We aim to support all our children to achieve their potential. Children who require support to get there are catered for by a group of highly committed staff. The Special Educational Needs Co-ordinator, Brigette Helwes, co-ordinates the provision and support for students identified with learning needs by liaising with whānau, classroom teachers and teacher’s aides. We also utilise the expertise of outside specialists on a regular basis.
For those children who require it, we schedule regular IEP meetings (Individual Education Plan) to discuss how the child is progressing, their next learning goals and which strategies will be used to achieve these. These plans are reviewed for effectiveness and changes made to meet needs.
We employ a highly trained Reading Recovery teacher for those 6 year old children who need skilled and highly specialised tuition to meet their reading target. We intervene while the children are young and the gap between peers can be closed more easily.
We also have a dedicated group of parent and grandparent volunteers who work with children to reinforce classroom programmes in reading, writing and maths.
The Dyslexia Foundation of New Zealand defines dyslexia as: “A specific learning difference which is constitutional in origin and which, for a given level of ability, may cause unexpected difficulties in the acquisition of certain literacy and numeracy skills.”
"Dyslexia is a learning preference, not a disability..."

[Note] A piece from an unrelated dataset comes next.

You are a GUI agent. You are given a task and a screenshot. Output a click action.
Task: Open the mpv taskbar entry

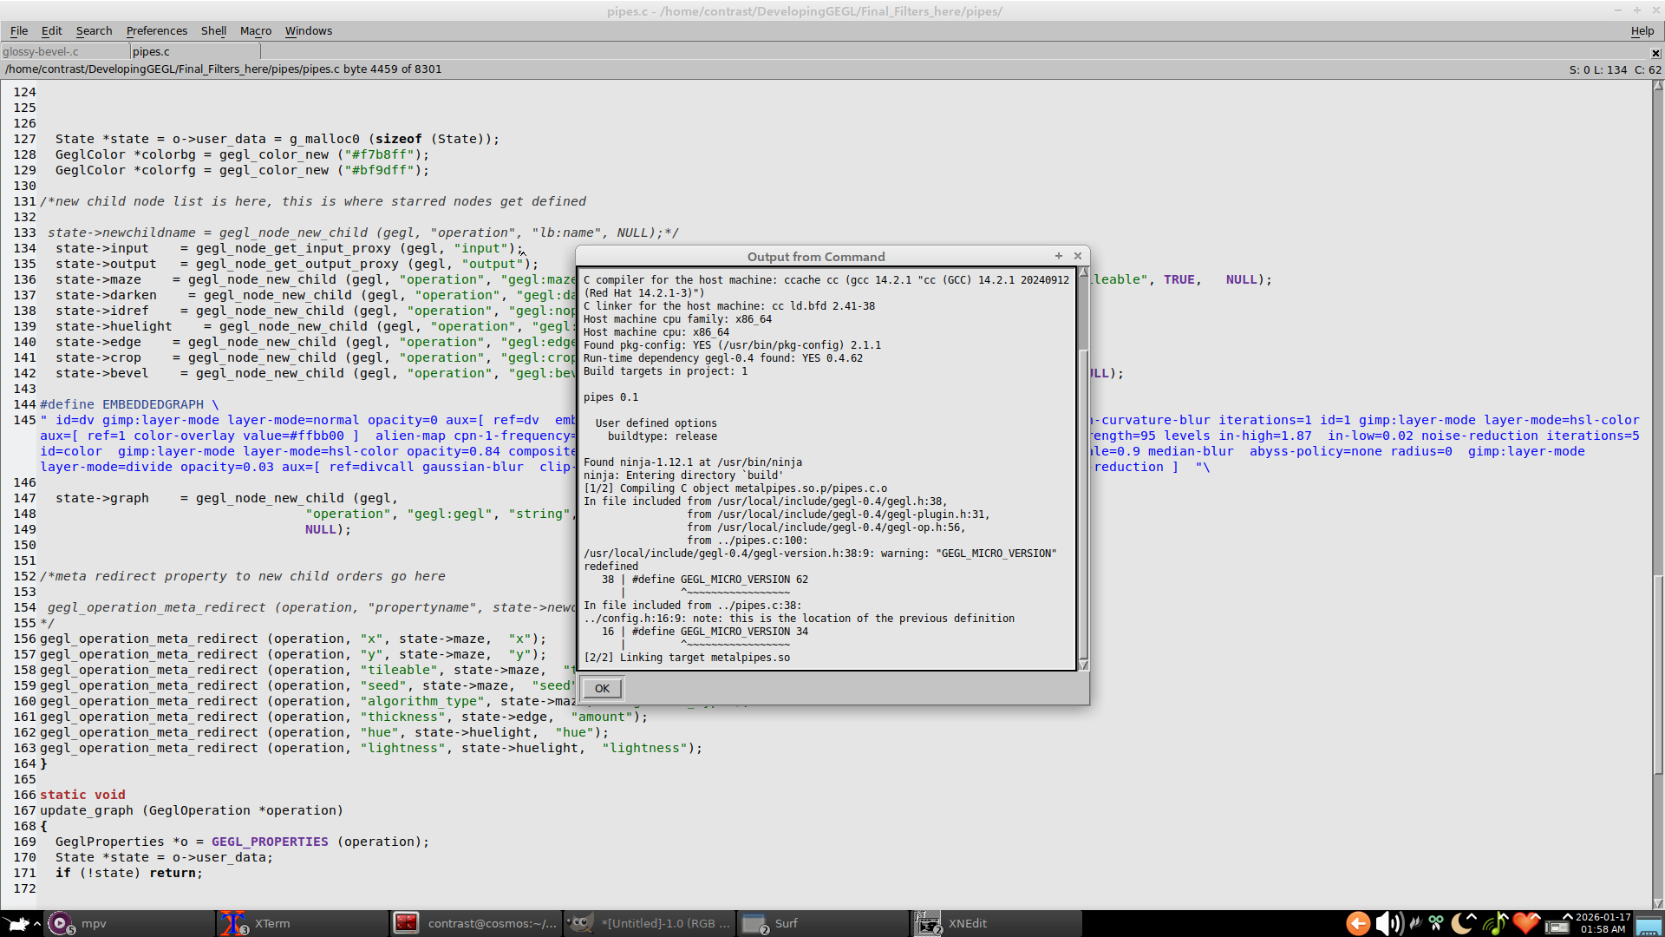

Whilst dyslexia can present significant challenges for some learners, there is increasing understanding and recognition of the fact that, in reality, it describes a unique way of thinking and learning, rather than a deficit, and that it has a neuro-biological basis.
Understanding and adapting is key to enabling dyslexic learners to achieve to the best of their ability. Dyslexia has no relationship to intelligence and, in fact, a range of strengths in higher-order thinking processes have been associated with dyslexia.